(Items from a data source)
--- --- ---

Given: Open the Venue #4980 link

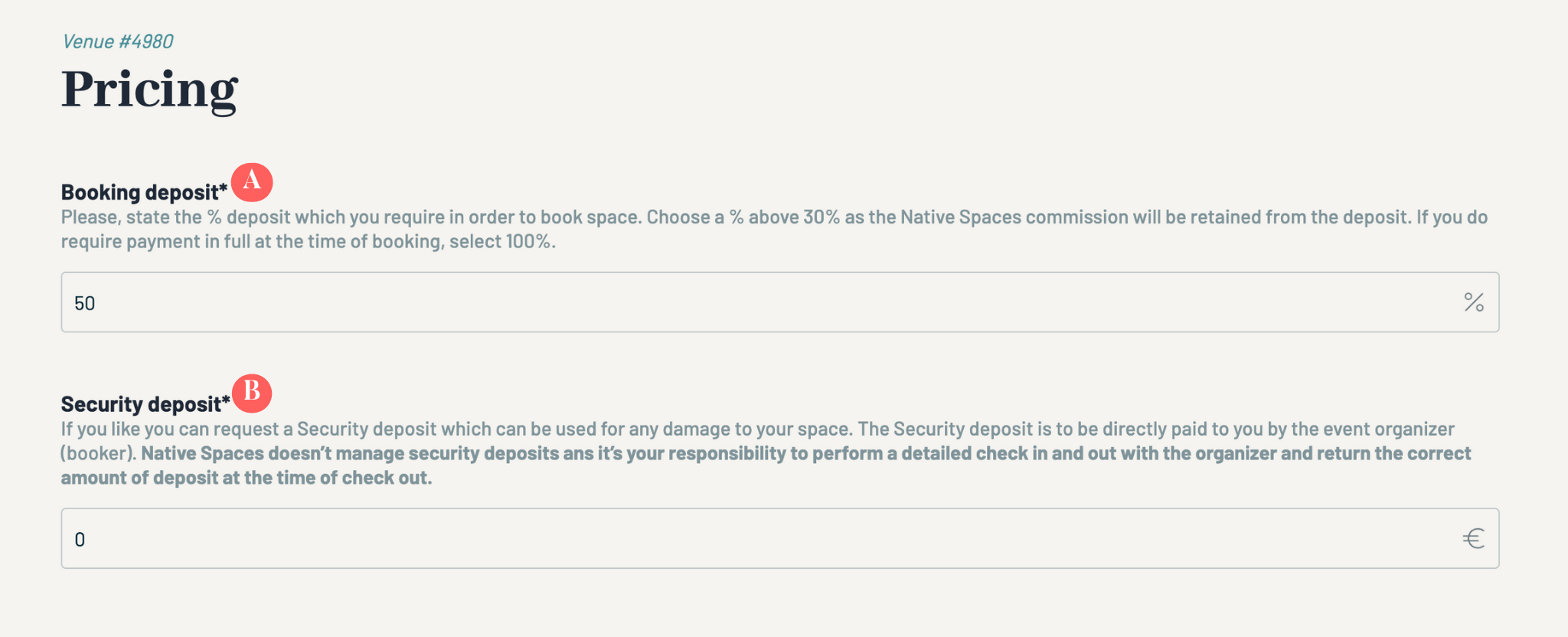Looking at the screenshot, I should [x=118, y=41].
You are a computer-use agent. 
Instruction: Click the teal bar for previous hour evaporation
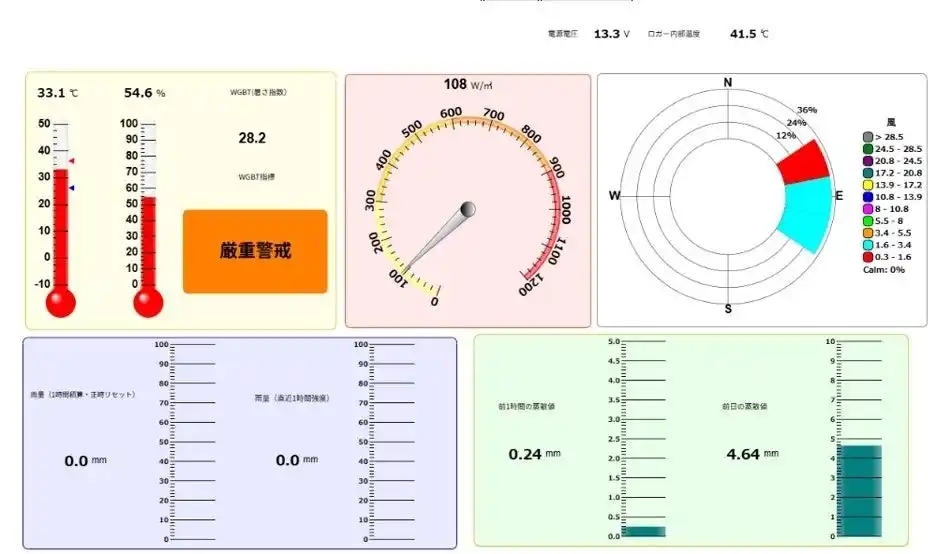pyautogui.click(x=644, y=532)
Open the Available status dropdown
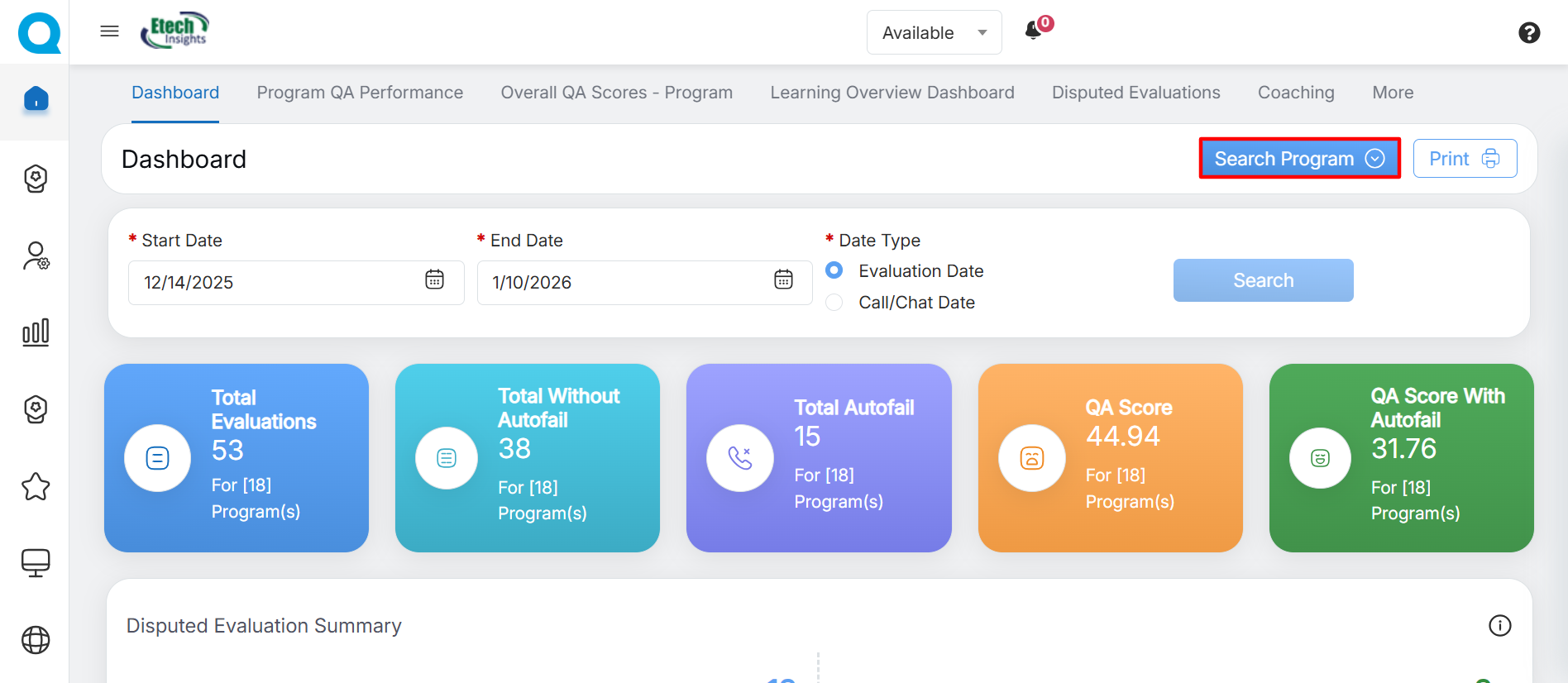The height and width of the screenshot is (683, 1568). coord(934,33)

--- --- ---

EXERCISE AIM: Your copy should begin at the line containing "Instruction: Click the" and end at the last line of the data above, matching each line exactly and holding no pictures.

ANSWER:
Instruction: Click the teal bar for previous hour evaporation
pyautogui.click(x=644, y=532)
Open the Available status dropdown
The height and width of the screenshot is (683, 1568). coord(934,33)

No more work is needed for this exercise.